Saint Thomas[20] did not keep it. Mathematics keep it, but they are useless on account of their depth.

62

_Preface to the first part._--To speak of those who have treated of the knowledge of self; of the divisions of Charron,[21] which sadden and weary us; of the confusion of Montaigne;[22] that he was quite aware of his want of method, and shunned it by jumping from subject to subject; that he sought to be fas.h.i.+onable.
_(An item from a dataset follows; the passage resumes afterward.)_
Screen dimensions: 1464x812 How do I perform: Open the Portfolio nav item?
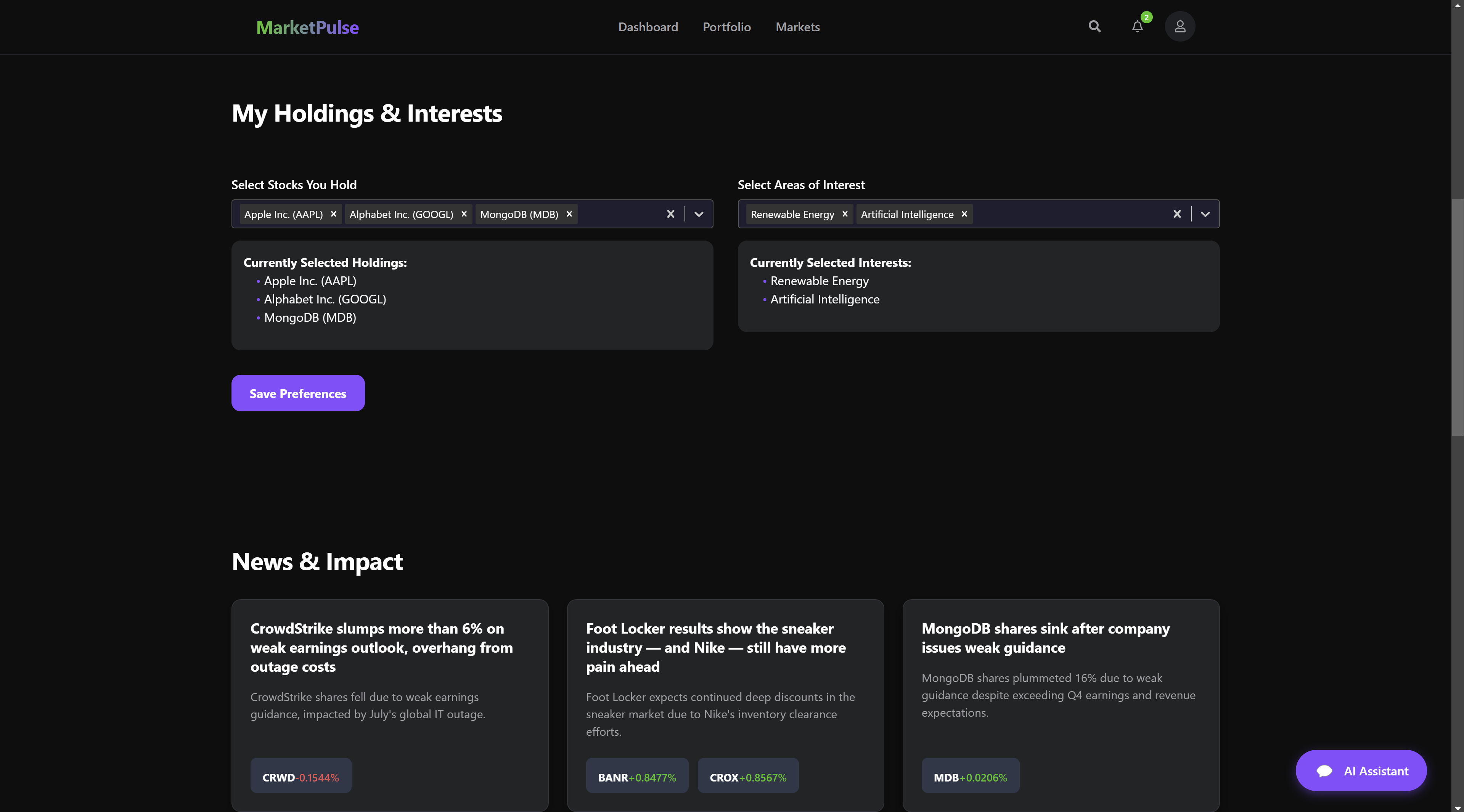click(x=726, y=27)
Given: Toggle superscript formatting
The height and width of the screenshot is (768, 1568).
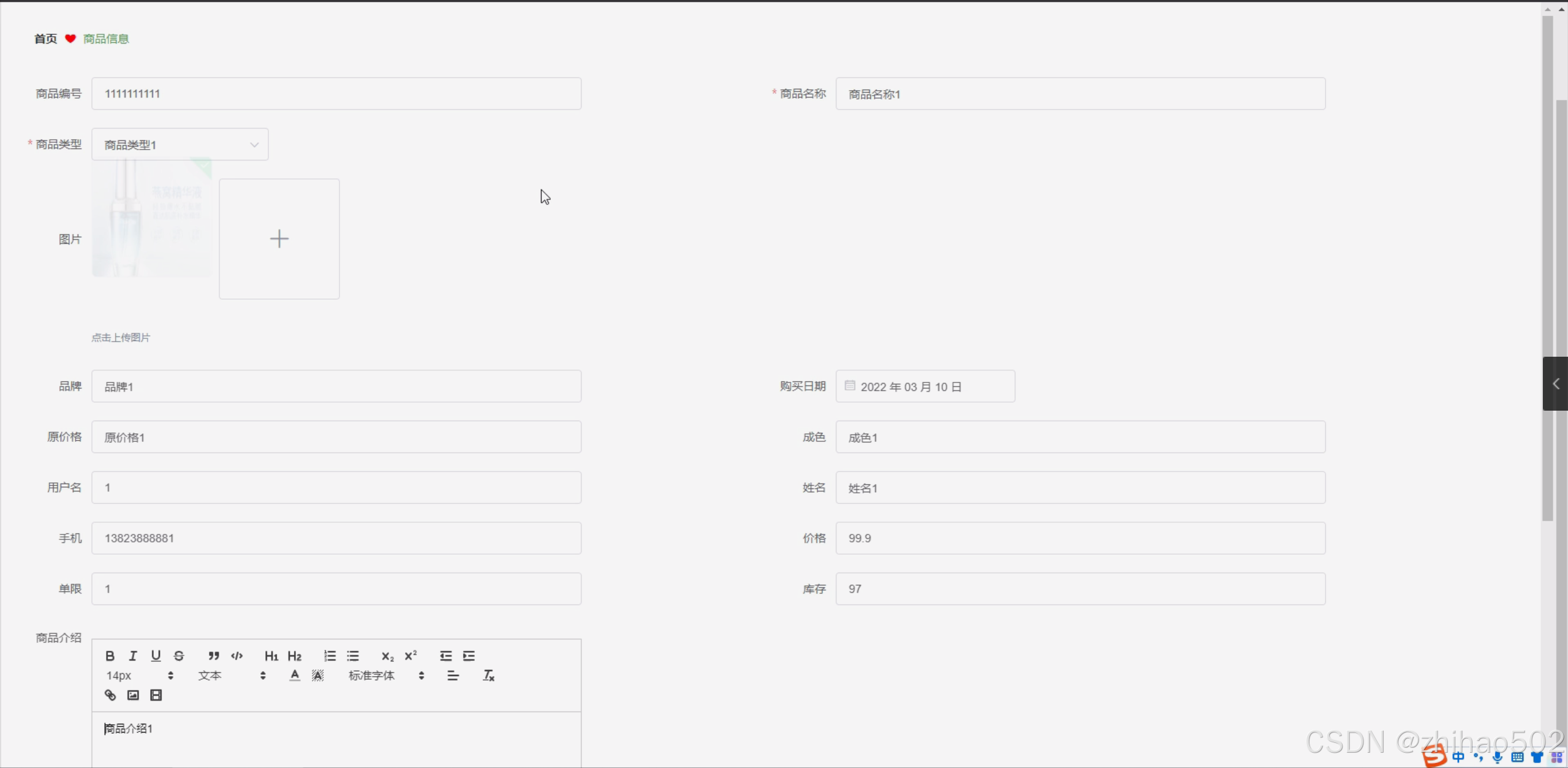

His foolish project of describing himself! And this not casually and against his maxims, since every one makes mistakes, but by his maxims themselves, and by first and chief design. For to say silly things by chance and weakness is a common misfortune; but to say them intentionally is intolerable, and to say such as that ...

63

_Montaigne._--Montaigne's faults are great. Lewd words; this is bad, notwithstanding Mademoiselle de Gournay.[23] Credulous; _people without eyes_.[24] Ignorant; _squaring the circle,[25] a greater world_.[26] His opinions on suicide, on death.[27] He suggests an indifference about salvation, _without fear and without repentance_.[28] As his book was not written with a religious purpose, he was not bound to mention religion; but it is always our duty not to turn men from it. One can excuse his rather free and licentious opinions on some relations of life (730,231)[29]; but one cannot excuse his thoroughly pagan views on death, for a man must renounce piety altogether, if he does not at least wish to die like a Christian. Now, through the whole of his book his only conception of death is a cowardly and effeminate one.

64

It is not in Montaigne, but in myself, that I find all that I see in him.